Goal of the exercise – Copy nothing from the entries below except the lines from the one containing "Screen dimensions: 1097x528" through the one containing "Given: Select In measurement unit", and copy those exactly.
Exercise data START
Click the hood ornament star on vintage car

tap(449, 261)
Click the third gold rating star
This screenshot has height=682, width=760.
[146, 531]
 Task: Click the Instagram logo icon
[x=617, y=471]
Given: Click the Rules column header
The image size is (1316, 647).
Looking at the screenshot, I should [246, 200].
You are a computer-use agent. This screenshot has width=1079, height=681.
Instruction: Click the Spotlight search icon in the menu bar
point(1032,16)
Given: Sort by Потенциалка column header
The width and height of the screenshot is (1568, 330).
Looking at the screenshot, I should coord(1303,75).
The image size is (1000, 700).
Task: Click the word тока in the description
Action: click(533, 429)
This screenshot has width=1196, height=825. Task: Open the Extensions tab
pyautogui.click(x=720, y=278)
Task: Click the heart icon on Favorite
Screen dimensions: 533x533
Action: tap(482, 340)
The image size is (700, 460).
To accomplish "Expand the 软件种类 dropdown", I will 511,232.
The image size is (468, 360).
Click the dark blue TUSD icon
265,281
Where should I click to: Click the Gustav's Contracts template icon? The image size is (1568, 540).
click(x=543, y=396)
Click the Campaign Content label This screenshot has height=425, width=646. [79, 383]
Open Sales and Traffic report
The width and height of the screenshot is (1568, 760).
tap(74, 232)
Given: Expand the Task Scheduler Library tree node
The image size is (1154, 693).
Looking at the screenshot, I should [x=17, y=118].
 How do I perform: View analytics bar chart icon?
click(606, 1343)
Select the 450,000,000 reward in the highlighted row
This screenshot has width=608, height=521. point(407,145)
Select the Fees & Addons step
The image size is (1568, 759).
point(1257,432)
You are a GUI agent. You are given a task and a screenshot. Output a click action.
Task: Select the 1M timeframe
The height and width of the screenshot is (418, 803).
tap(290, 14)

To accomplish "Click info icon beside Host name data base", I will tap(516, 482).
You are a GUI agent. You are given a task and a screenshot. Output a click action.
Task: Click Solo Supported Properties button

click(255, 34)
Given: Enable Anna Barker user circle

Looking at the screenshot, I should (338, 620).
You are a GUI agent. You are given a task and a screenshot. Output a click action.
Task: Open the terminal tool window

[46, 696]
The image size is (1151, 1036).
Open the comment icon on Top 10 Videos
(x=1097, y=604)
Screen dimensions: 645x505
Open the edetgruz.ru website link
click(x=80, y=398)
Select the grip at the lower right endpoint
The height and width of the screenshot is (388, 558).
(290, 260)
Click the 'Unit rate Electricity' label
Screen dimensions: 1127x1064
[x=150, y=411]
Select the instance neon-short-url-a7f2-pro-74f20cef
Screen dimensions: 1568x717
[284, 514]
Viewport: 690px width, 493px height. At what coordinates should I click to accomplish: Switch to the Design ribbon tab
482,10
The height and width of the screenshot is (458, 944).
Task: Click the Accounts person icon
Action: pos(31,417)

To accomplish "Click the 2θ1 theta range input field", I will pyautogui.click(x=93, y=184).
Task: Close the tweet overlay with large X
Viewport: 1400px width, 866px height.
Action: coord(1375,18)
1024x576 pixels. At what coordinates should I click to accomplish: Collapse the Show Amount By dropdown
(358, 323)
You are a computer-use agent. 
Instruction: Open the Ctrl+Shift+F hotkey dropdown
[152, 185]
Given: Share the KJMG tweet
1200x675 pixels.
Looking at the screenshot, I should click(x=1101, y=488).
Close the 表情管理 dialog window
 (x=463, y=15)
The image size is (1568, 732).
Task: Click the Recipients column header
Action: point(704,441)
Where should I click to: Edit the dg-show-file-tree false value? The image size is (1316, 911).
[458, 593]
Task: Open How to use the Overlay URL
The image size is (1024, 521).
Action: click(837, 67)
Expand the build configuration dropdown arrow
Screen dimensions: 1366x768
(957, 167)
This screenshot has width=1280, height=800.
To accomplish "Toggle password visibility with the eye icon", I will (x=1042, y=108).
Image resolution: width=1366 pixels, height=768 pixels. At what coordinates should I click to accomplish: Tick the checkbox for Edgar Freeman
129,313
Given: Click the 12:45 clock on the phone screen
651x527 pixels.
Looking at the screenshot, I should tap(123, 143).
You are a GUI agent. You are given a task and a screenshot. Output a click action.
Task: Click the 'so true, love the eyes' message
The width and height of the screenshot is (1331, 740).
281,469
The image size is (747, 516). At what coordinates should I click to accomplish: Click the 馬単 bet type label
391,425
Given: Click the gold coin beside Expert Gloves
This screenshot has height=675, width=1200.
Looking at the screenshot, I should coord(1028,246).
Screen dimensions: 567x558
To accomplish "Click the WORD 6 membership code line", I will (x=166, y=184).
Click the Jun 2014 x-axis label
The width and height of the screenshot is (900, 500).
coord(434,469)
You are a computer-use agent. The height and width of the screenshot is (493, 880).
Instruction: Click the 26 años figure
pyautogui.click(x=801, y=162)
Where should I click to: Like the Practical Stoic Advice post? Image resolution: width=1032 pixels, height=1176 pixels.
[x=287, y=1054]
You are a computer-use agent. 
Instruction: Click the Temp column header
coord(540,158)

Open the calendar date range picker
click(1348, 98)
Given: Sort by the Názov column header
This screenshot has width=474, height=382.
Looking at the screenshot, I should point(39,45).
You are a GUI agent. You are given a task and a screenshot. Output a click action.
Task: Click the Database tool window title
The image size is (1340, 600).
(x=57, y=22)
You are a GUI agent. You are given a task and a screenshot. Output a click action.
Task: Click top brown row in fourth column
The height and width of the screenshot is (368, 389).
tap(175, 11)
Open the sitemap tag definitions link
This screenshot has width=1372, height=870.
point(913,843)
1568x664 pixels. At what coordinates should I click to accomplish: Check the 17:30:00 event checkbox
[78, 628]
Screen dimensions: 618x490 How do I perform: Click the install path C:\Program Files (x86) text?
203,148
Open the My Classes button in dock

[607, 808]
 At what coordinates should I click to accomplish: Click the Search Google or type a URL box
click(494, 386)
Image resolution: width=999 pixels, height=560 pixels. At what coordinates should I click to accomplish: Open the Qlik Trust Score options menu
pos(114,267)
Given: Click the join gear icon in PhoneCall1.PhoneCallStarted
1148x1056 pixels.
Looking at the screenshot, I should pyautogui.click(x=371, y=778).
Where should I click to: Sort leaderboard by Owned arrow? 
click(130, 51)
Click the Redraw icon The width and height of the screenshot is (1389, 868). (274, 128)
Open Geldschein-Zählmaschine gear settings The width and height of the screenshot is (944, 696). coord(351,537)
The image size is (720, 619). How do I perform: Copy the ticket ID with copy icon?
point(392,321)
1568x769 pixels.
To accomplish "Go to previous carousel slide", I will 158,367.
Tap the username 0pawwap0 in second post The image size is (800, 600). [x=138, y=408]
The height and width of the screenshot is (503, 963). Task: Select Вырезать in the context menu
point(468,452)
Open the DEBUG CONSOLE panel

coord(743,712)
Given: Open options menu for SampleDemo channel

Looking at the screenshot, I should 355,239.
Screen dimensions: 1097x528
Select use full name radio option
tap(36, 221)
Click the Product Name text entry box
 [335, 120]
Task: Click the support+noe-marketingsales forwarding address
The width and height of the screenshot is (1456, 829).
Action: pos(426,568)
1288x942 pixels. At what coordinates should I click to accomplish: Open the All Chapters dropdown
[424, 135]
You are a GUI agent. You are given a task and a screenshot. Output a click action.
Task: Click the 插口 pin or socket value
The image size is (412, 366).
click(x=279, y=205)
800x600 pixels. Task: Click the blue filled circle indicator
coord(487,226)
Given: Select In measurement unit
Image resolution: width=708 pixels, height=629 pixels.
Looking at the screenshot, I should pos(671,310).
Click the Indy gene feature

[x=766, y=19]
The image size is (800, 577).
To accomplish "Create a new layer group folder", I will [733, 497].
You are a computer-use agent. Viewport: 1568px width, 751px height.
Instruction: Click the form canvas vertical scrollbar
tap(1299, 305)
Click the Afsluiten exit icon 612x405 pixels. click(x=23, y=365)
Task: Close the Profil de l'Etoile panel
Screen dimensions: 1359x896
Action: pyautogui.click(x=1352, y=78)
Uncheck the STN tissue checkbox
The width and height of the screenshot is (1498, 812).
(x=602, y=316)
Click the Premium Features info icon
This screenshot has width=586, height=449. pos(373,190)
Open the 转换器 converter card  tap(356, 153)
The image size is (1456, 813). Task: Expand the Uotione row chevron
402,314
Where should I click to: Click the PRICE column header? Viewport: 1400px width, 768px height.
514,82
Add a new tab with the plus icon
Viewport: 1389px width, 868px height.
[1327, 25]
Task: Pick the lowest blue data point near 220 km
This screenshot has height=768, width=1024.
Exercise data END
Reply to the exercise –
Screen dimensions: 1097x528
Select use full name radio option
tap(36, 221)
Click the Product Name text entry box
 [335, 120]
Task: Click the support+noe-marketingsales forwarding address
The width and height of the screenshot is (1456, 829).
Action: pos(426,568)
1288x942 pixels. At what coordinates should I click to accomplish: Open the All Chapters dropdown
[424, 135]
You are a GUI agent. You are given a task and a screenshot. Output a click action.
Task: Click the 插口 pin or socket value
The image size is (412, 366).
click(x=279, y=205)
800x600 pixels. Task: Click the blue filled circle indicator
coord(487,226)
Given: Select In measurement unit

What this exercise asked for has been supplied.